I never talked much about my divorce. Not to friends or family or even my three daughters from that marriage. There was so much of what followed that I did not understand myself. If someone doesn't understand a thing themselves, then they cannot explain it to others.
The marriage was clearly over. I think we both knew that. I was actually the one who eventually left, taking the children with me. After many false starts and stops, I got an apartment for us, and he actually helped me move out of the place we had shared. He was clearly relieved. I think being married and being a father was never a good match for him.

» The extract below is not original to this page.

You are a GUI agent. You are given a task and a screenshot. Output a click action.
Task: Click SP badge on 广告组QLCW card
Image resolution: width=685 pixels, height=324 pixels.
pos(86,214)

The real mystery is not in the divorce. The thing that cannot be explained is why it is that after that, he chose to completely abandon his entire family. Take me out of that equation. He had a mother who had been so good to him and loved him. He had a brother. He had three children. Nieces and nephews. But he left without explanation. He did not even come back for his mother's funeral.
After the divorce, on Christmas day in 1979, I took the three girls to Grandma's house, because their father was going to be there and of course, they wanted to see him. I have checked with them, and they have little memories of that. Only the oldest has some memory, which was not positive. He did not really interact with any of us. At any rate, that was the last time that we saw him.
Then came the phone call all the many many years later, out of the blue, that he had died.
We had all speculated about where he had been, what he had been doing. His brother Robert may have had some insight into that. But our speculation turned out to be spot on.
I thought maybe he could have re-married, worked, had more children. When he "retired" from the Army he was only 43 years old! There was no evidence of any of that.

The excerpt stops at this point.